WORK REQUIRED: Reproduce the records verbatim, starting at the line that contains "Given: Select the" and ending at the final line of the records, with both included. Omit the pictures from the reproduction.
========
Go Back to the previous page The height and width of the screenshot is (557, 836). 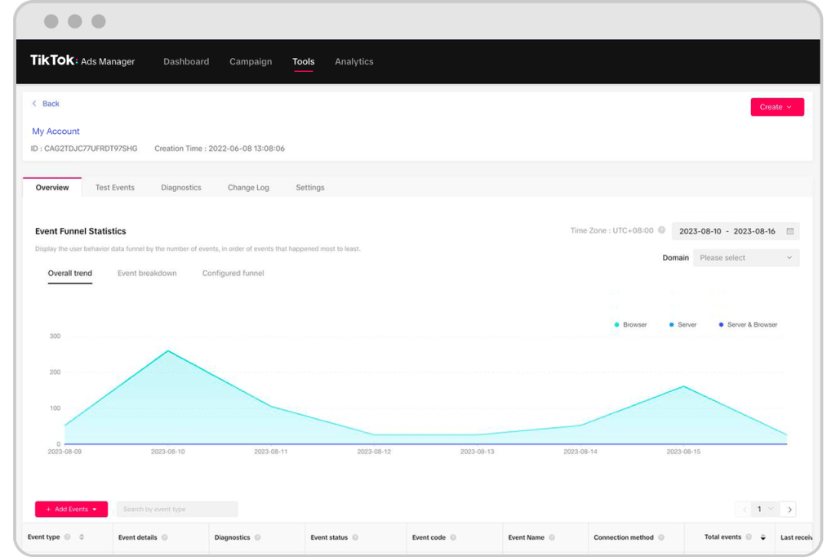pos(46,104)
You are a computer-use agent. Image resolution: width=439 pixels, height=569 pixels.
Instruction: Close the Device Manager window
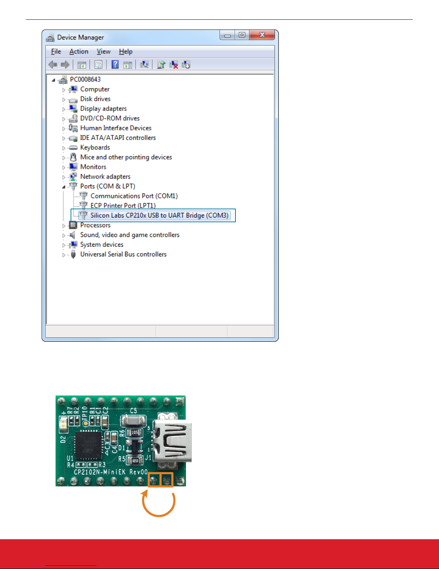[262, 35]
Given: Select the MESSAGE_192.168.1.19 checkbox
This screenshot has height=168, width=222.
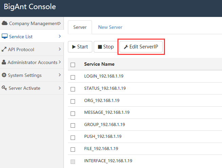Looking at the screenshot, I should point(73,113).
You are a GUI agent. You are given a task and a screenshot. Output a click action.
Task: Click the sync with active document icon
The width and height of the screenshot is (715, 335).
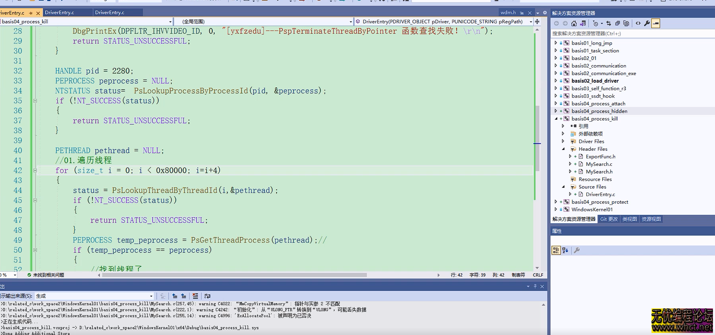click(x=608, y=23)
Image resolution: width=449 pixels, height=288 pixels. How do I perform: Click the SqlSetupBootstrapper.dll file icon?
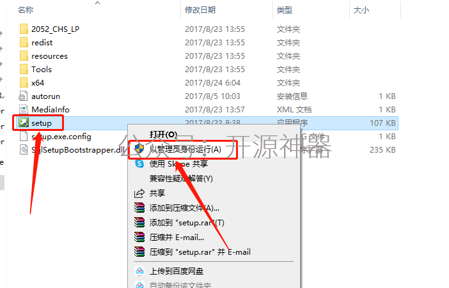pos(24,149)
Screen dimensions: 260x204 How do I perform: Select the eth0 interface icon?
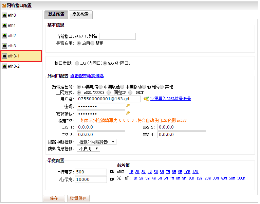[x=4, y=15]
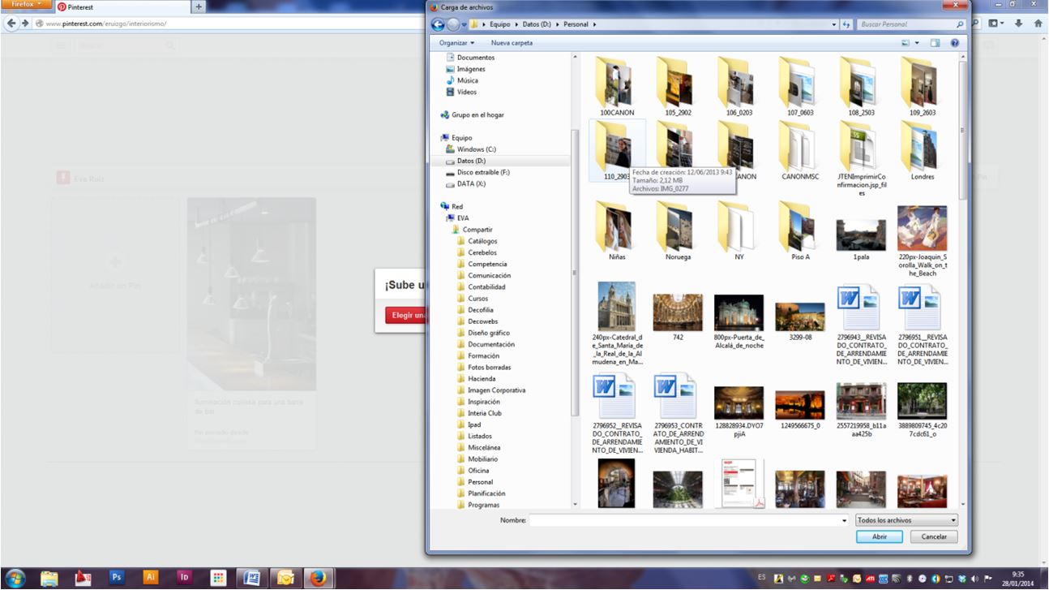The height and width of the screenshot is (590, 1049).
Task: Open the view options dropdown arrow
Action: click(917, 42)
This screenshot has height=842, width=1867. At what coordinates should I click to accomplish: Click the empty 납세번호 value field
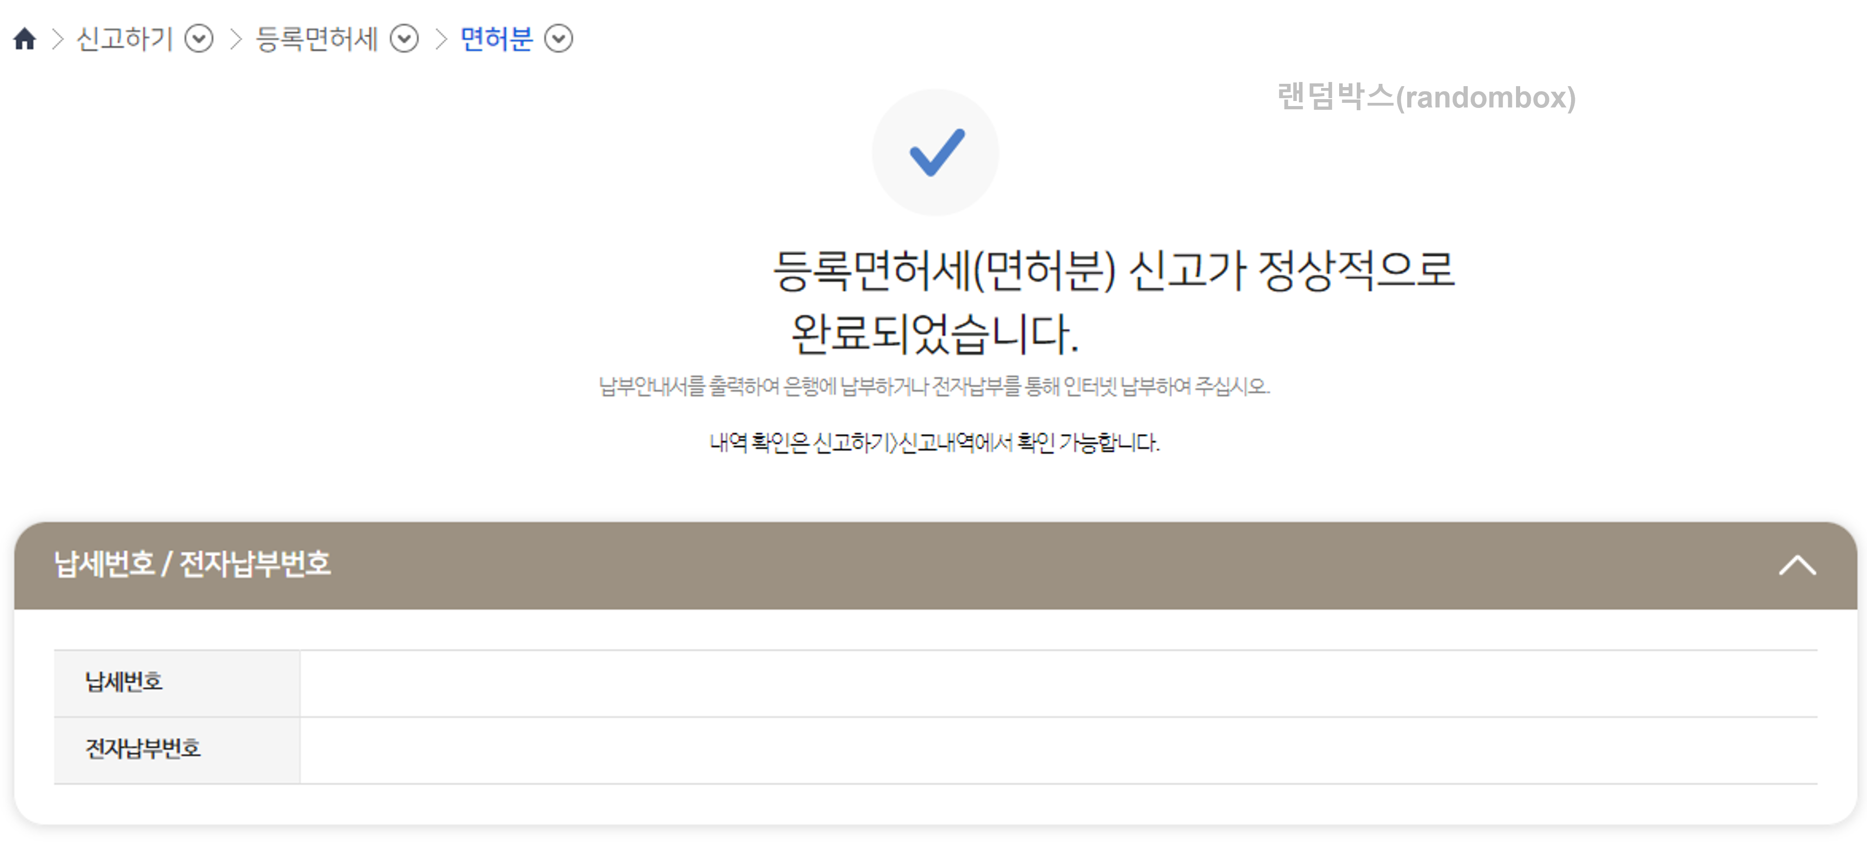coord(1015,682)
========
ANSWER:
Given: Select the MESSAGE_192.168.1.19 checkbox
This screenshot has height=168, width=222.
Looking at the screenshot, I should point(73,113).
You are a GUI agent. You are given a task and a screenshot. Output a click action.
Task: Click the sync with active document icon
The width and height of the screenshot is (715, 335).
click(x=608, y=23)
Image resolution: width=449 pixels, height=288 pixels. How do I perform: Click the SqlSetupBootstrapper.dll file icon?
pos(24,149)
Screen dimensions: 260x204 How do I perform: Select the eth0 interface icon?
[x=4, y=15]
The height and width of the screenshot is (590, 1049).
Task: Open the view options dropdown arrow
Action: click(917, 42)
This screenshot has height=842, width=1867. At what coordinates should I click to accomplish: Click the empty 납세번호 value field
coord(1015,682)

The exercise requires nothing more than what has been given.